=== RECORDS TO PROCESS ===
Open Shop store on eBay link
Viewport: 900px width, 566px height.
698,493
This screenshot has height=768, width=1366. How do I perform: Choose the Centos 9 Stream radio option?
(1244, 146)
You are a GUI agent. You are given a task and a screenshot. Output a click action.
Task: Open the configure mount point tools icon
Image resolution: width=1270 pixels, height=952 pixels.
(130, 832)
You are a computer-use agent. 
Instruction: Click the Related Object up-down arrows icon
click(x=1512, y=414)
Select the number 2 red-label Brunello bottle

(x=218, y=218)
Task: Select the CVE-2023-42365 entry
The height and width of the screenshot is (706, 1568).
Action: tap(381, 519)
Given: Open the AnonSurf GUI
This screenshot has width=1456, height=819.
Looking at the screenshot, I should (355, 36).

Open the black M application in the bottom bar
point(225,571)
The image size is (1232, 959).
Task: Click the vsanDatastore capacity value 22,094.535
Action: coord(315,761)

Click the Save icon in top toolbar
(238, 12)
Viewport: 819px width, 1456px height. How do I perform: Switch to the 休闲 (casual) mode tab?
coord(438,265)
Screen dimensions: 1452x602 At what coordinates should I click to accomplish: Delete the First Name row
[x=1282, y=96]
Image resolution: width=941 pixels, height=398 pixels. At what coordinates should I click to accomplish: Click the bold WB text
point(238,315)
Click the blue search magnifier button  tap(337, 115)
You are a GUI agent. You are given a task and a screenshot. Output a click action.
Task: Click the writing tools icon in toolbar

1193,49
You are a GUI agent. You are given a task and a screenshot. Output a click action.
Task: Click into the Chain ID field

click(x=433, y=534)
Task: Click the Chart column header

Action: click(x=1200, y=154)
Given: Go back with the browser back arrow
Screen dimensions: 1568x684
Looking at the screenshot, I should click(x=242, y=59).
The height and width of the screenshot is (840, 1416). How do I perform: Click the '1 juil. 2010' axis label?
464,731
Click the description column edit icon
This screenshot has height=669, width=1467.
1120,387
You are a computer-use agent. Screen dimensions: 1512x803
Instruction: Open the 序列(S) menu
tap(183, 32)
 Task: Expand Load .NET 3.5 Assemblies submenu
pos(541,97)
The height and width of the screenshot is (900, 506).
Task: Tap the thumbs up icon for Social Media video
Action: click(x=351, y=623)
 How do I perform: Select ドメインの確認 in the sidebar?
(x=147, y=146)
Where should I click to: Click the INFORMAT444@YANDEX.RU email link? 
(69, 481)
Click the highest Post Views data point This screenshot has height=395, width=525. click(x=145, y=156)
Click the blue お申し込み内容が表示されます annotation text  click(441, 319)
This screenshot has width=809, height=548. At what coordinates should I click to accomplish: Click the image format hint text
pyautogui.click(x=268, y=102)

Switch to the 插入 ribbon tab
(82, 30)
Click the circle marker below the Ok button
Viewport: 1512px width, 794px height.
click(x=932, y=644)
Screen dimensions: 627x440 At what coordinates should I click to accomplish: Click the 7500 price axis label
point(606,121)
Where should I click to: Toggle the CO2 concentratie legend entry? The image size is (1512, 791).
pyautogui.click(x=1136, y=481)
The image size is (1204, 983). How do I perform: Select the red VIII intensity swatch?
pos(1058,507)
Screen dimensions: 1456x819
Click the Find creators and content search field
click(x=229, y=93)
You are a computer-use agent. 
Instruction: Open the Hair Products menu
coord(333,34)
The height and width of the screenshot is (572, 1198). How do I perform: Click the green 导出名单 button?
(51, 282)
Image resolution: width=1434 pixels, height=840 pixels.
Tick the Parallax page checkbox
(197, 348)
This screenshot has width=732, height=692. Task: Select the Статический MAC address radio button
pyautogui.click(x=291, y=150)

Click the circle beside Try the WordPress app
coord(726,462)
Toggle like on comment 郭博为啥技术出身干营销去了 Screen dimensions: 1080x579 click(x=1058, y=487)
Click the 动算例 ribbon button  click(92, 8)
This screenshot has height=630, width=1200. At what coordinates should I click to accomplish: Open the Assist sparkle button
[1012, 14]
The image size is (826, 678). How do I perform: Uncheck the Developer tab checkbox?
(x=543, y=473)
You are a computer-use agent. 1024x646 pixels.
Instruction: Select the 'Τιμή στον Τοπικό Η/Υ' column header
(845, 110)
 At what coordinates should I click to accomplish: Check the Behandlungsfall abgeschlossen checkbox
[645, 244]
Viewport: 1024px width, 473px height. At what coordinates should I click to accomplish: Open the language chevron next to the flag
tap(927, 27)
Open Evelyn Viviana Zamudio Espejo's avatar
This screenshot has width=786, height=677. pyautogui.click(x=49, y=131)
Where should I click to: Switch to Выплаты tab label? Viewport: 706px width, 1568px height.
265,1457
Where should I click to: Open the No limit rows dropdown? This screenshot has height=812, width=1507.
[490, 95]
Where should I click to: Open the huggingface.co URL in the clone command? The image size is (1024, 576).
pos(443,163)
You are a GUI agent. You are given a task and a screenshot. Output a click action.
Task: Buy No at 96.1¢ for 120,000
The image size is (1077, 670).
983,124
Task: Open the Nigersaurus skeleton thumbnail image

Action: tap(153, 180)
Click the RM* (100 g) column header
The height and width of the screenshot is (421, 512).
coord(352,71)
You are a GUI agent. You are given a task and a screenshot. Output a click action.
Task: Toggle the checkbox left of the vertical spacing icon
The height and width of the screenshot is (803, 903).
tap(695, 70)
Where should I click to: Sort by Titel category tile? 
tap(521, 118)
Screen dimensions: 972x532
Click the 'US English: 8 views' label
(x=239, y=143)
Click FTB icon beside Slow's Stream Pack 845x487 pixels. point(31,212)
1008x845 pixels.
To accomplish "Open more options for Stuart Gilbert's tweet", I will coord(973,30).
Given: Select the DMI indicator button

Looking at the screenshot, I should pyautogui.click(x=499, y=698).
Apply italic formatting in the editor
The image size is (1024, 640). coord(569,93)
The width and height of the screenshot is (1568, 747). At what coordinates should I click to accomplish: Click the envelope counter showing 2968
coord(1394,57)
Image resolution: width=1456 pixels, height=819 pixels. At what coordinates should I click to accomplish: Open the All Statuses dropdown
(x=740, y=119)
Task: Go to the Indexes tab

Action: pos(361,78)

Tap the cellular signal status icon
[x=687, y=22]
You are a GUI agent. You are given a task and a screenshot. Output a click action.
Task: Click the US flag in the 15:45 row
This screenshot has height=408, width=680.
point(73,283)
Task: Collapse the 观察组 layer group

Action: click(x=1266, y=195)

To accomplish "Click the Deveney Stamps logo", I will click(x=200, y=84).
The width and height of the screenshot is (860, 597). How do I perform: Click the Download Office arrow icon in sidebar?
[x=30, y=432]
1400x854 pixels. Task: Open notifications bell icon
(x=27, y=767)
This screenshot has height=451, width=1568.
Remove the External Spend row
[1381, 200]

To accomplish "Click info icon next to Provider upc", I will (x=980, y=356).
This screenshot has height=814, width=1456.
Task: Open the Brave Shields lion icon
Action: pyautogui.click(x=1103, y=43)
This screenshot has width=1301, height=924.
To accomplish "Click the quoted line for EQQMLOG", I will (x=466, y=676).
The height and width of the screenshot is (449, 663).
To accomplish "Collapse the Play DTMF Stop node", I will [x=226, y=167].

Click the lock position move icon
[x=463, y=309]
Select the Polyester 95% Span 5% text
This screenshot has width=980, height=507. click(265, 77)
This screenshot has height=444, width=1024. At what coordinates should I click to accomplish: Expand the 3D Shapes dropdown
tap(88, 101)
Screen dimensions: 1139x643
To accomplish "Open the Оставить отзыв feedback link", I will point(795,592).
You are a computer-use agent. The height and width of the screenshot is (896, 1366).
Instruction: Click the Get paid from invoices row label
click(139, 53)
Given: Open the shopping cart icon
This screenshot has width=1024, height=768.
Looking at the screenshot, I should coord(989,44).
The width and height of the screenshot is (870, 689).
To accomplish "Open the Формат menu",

=== GOAL ===
Rewrite all of the records above, replacing "Instruction" with "Directive" wherever it appears and keeping everything else the same.

=== SOLUTION FOR THIS EXERCISE ===
Open Shop store on eBay link
Viewport: 900px width, 566px height.
698,493
This screenshot has height=768, width=1366. How do I perform: Choose the Centos 9 Stream radio option?
(1244, 146)
You are a GUI agent. You are given a task and a screenshot. Output a click action.
Task: Open the configure mount point tools icon
Image resolution: width=1270 pixels, height=952 pixels.
(130, 832)
You are a computer-use agent. 
Directive: Click the Related Object up-down arrows icon
click(x=1512, y=414)
Select the number 2 red-label Brunello bottle

(x=218, y=218)
Task: Select the CVE-2023-42365 entry
The height and width of the screenshot is (706, 1568).
Action: tap(381, 519)
Given: Open the AnonSurf GUI
This screenshot has width=1456, height=819.
Looking at the screenshot, I should (355, 36).

Open the black M application in the bottom bar
point(225,571)
The image size is (1232, 959).
Task: Click the vsanDatastore capacity value 22,094.535
Action: coord(315,761)

Click the Save icon in top toolbar
(238, 12)
Viewport: 819px width, 1456px height. How do I perform: Switch to the 休闲 (casual) mode tab?
coord(438,265)
Screen dimensions: 1452x602 At what coordinates should I click to accomplish: Delete the First Name row
[x=1282, y=96]
Image resolution: width=941 pixels, height=398 pixels. At what coordinates should I click to accomplish: Click the bold WB text
point(238,315)
Click the blue search magnifier button  tap(337, 115)
You are a GUI agent. You are given a task and a screenshot. Output a click action.
Task: Click the writing tools icon in toolbar

1193,49
You are a GUI agent. You are given a task and a screenshot. Output a click action.
Task: Click into the Chain ID field

click(x=433, y=534)
Task: Click the Chart column header

Action: click(x=1200, y=154)
Given: Go back with the browser back arrow
Screen dimensions: 1568x684
Looking at the screenshot, I should click(x=242, y=59).
The height and width of the screenshot is (840, 1416). How do I perform: Click the '1 juil. 2010' axis label?
464,731
Click the description column edit icon
This screenshot has height=669, width=1467.
1120,387
You are a computer-use agent. Screen dimensions: 1512x803
Directive: Open the 序列(S) menu
tap(183, 32)
 Task: Expand Load .NET 3.5 Assemblies submenu
pos(541,97)
The height and width of the screenshot is (900, 506).
Task: Tap the thumbs up icon for Social Media video
Action: click(x=351, y=623)
 How do I perform: Select ドメインの確認 in the sidebar?
(x=147, y=146)
Where should I click to: Click the INFORMAT444@YANDEX.RU email link? 
(69, 481)
Click the highest Post Views data point This screenshot has height=395, width=525. click(x=145, y=156)
Click the blue お申し込み内容が表示されます annotation text  click(441, 319)
This screenshot has width=809, height=548. At what coordinates should I click to accomplish: Click the image format hint text
pyautogui.click(x=268, y=102)

Switch to the 插入 ribbon tab
(82, 30)
Click the circle marker below the Ok button
Viewport: 1512px width, 794px height.
click(x=932, y=644)
Screen dimensions: 627x440 At what coordinates should I click to accomplish: Click the 7500 price axis label
point(606,121)
Where should I click to: Toggle the CO2 concentratie legend entry? The image size is (1512, 791).
pyautogui.click(x=1136, y=481)
The image size is (1204, 983). How do I perform: Select the red VIII intensity swatch?
pos(1058,507)
Screen dimensions: 1456x819
Click the Find creators and content search field
click(x=229, y=93)
You are a computer-use agent. 
Directive: Open the Hair Products menu
coord(333,34)
The height and width of the screenshot is (572, 1198). How do I perform: Click the green 导出名单 button?
(51, 282)
Image resolution: width=1434 pixels, height=840 pixels.
Tick the Parallax page checkbox
(197, 348)
This screenshot has width=732, height=692. Task: Select the Статический MAC address radio button
pyautogui.click(x=291, y=150)

Click the circle beside Try the WordPress app
coord(726,462)
Toggle like on comment 郭博为啥技术出身干营销去了 Screen dimensions: 1080x579 click(x=1058, y=487)
Click the 动算例 ribbon button  click(92, 8)
This screenshot has height=630, width=1200. At what coordinates should I click to accomplish: Open the Assist sparkle button
[1012, 14]
The image size is (826, 678). How do I perform: Uncheck the Developer tab checkbox?
(x=543, y=473)
You are a computer-use agent. 1024x646 pixels.
Directive: Select the 'Τιμή στον Τοπικό Η/Υ' column header
(845, 110)
 At what coordinates should I click to accomplish: Check the Behandlungsfall abgeschlossen checkbox
[645, 244]
Viewport: 1024px width, 473px height. At what coordinates should I click to accomplish: Open the language chevron next to the flag
tap(927, 27)
Open Evelyn Viviana Zamudio Espejo's avatar
This screenshot has width=786, height=677. pyautogui.click(x=49, y=131)
Where should I click to: Switch to Выплаты tab label? Viewport: 706px width, 1568px height.
265,1457
Where should I click to: Open the No limit rows dropdown? This screenshot has height=812, width=1507.
[490, 95]
Where should I click to: Open the huggingface.co URL in the clone command? The image size is (1024, 576).
pos(443,163)
You are a GUI agent. You are given a task and a screenshot. Output a click action.
Task: Buy No at 96.1¢ for 120,000
The image size is (1077, 670).
983,124
Task: Open the Nigersaurus skeleton thumbnail image

Action: tap(153, 180)
Click the RM* (100 g) column header
The height and width of the screenshot is (421, 512).
coord(352,71)
You are a GUI agent. You are given a task and a screenshot. Output a click action.
Task: Toggle the checkbox left of the vertical spacing icon
The height and width of the screenshot is (803, 903).
tap(695, 70)
Where should I click to: Sort by Titel category tile? 
tap(521, 118)
Screen dimensions: 972x532
Click the 'US English: 8 views' label
(x=239, y=143)
Click FTB icon beside Slow's Stream Pack 845x487 pixels. point(31,212)
1008x845 pixels.
To accomplish "Open more options for Stuart Gilbert's tweet", I will coord(973,30).
Given: Select the DMI indicator button

Looking at the screenshot, I should pyautogui.click(x=499, y=698).
Apply italic formatting in the editor
The image size is (1024, 640). coord(569,93)
The width and height of the screenshot is (1568, 747). At what coordinates should I click to accomplish: Click the envelope counter showing 2968
coord(1394,57)
Image resolution: width=1456 pixels, height=819 pixels. At what coordinates should I click to accomplish: Open the All Statuses dropdown
(x=740, y=119)
Task: Go to the Indexes tab

Action: pos(361,78)

Tap the cellular signal status icon
[x=687, y=22]
You are a GUI agent. You are given a task and a screenshot. Output a click action.
Task: Click the US flag in the 15:45 row
This screenshot has height=408, width=680.
point(73,283)
Task: Collapse the 观察组 layer group

Action: click(x=1266, y=195)

To accomplish "Click the Deveney Stamps logo", I will click(x=200, y=84).
The width and height of the screenshot is (860, 597). How do I perform: Click the Download Office arrow icon in sidebar?
[x=30, y=432]
1400x854 pixels. Task: Open notifications bell icon
(x=27, y=767)
This screenshot has height=451, width=1568.
Remove the External Spend row
[1381, 200]

To accomplish "Click info icon next to Provider upc", I will (x=980, y=356).
This screenshot has height=814, width=1456.
Task: Open the Brave Shields lion icon
Action: pyautogui.click(x=1103, y=43)
This screenshot has width=1301, height=924.
To accomplish "Click the quoted line for EQQMLOG", I will (x=466, y=676).
The height and width of the screenshot is (449, 663).
To accomplish "Collapse the Play DTMF Stop node", I will [x=226, y=167].

Click the lock position move icon
[x=463, y=309]
Select the Polyester 95% Span 5% text
This screenshot has width=980, height=507. click(265, 77)
This screenshot has height=444, width=1024. At what coordinates should I click to accomplish: Expand the 3D Shapes dropdown
tap(88, 101)
Screen dimensions: 1139x643
To accomplish "Open the Оставить отзыв feedback link", I will point(795,592).
You are a computer-use agent. The height and width of the screenshot is (896, 1366).
Directive: Click the Get paid from invoices row label
click(139, 53)
Given: Open the shopping cart icon
This screenshot has width=1024, height=768.
Looking at the screenshot, I should coord(989,44).
The width and height of the screenshot is (870, 689).
To accomplish "Open the Формат menu",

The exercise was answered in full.